* begin Records provided *
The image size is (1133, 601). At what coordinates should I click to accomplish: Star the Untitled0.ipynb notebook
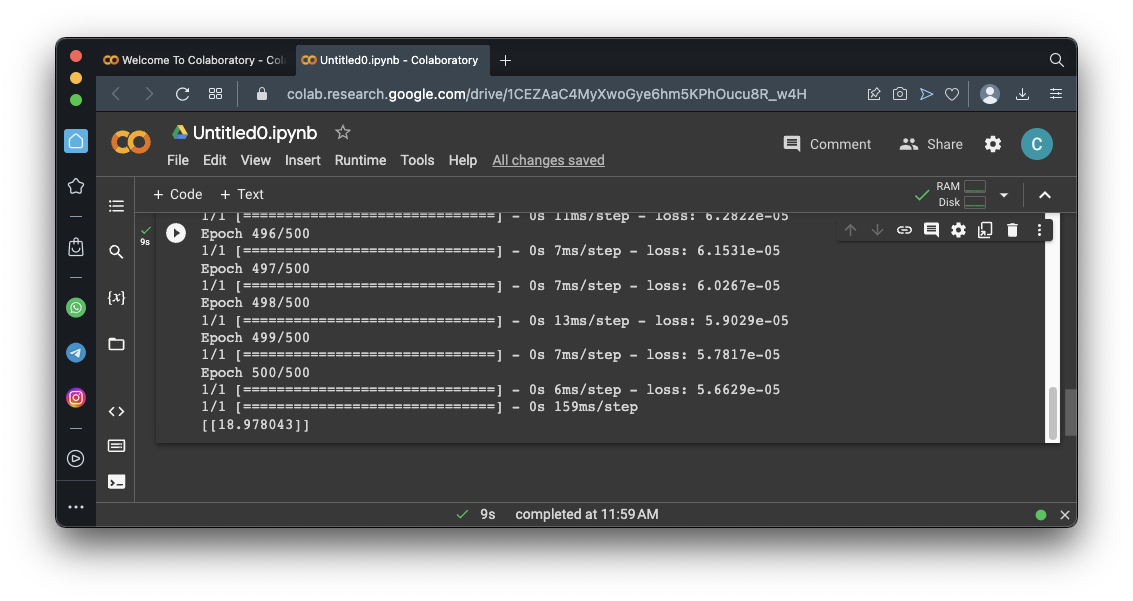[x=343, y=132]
* end Records provided *
* begin Records provided *
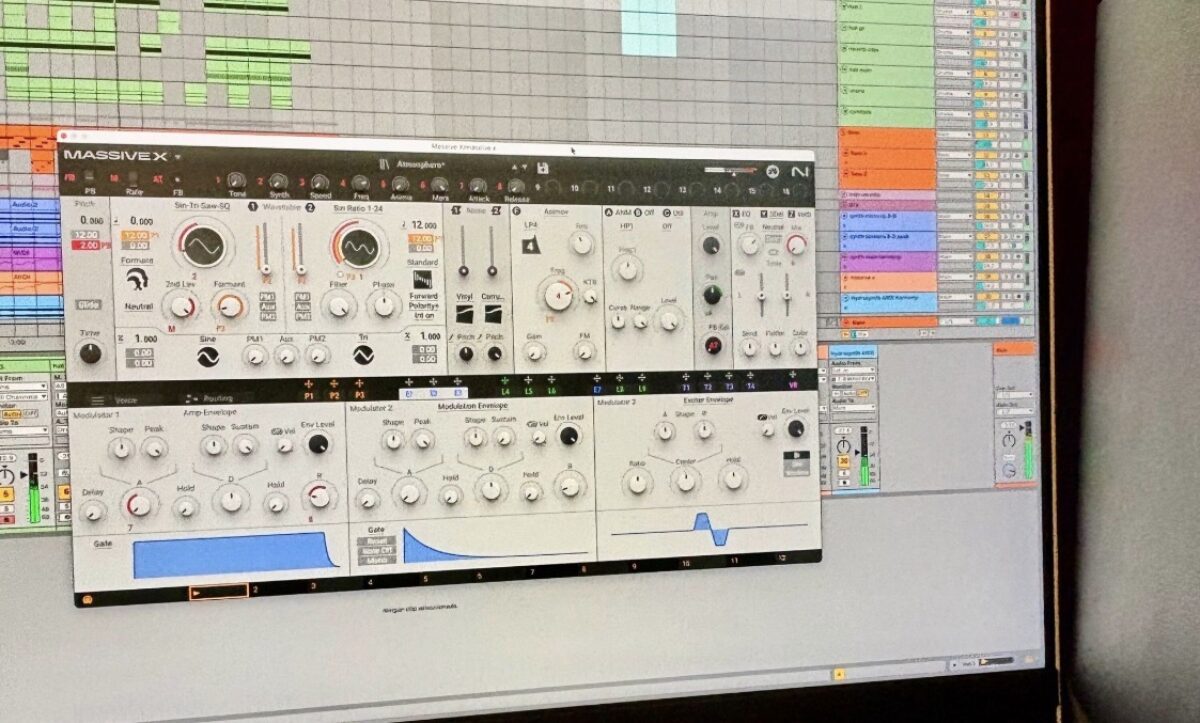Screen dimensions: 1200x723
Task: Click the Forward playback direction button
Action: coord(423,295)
* end Records provided *
| Exercise |
Reproduce word for word the lines beginning with the line that contains "The image size" and continuing through the line that contains "[x=343, y=132]", both included, and omit the pictures from your answer.

| Task answer |
The image size is (1133, 601). At what coordinates should I click to accomplish: Star the Untitled0.ipynb notebook
[x=343, y=132]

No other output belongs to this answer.